§ **Work instruction**: A line qualifies if it holds the string "Given". Copy every qualifying line from the records.

§ **Source material**:
[Start of Attachment]

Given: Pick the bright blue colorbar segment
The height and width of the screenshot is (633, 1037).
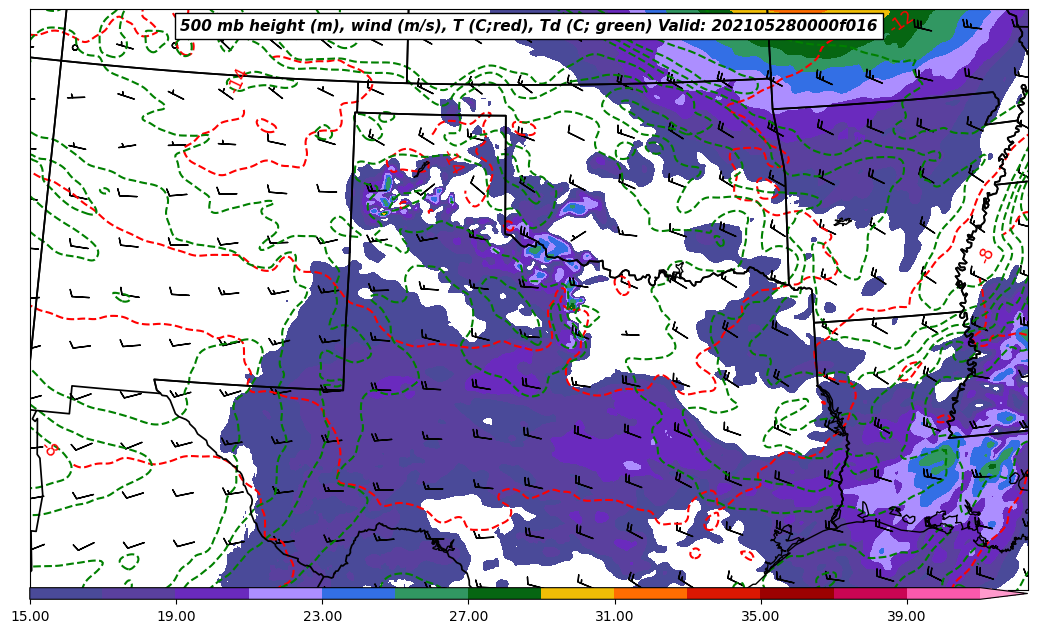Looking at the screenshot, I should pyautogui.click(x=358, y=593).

[End of Attachment]
[Start of Attachment]

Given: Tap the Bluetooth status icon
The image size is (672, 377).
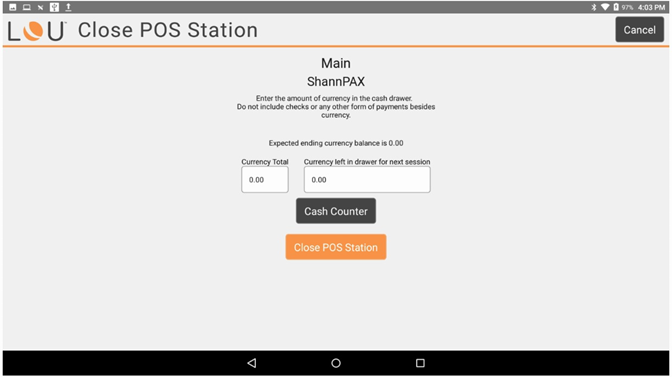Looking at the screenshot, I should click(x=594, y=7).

[End of Attachment]
[Start of Attachment]

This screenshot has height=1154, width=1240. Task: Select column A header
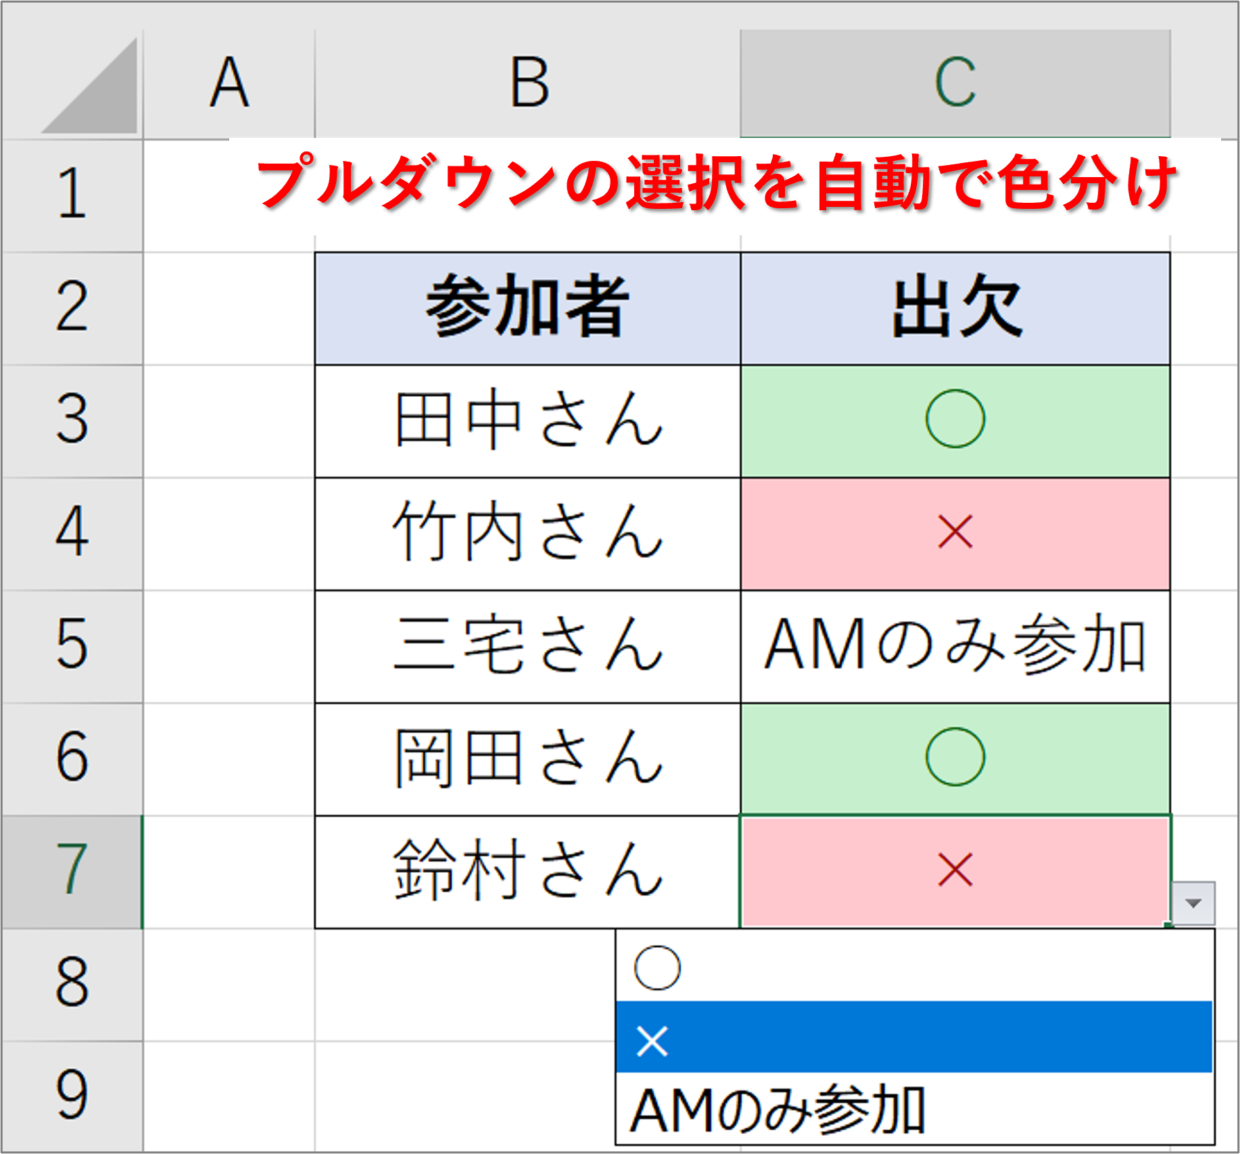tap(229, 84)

[End of Attachment]

§ **Your response**:
Given: Pick the bright blue colorbar segment
Given: Tap the Bluetooth status icon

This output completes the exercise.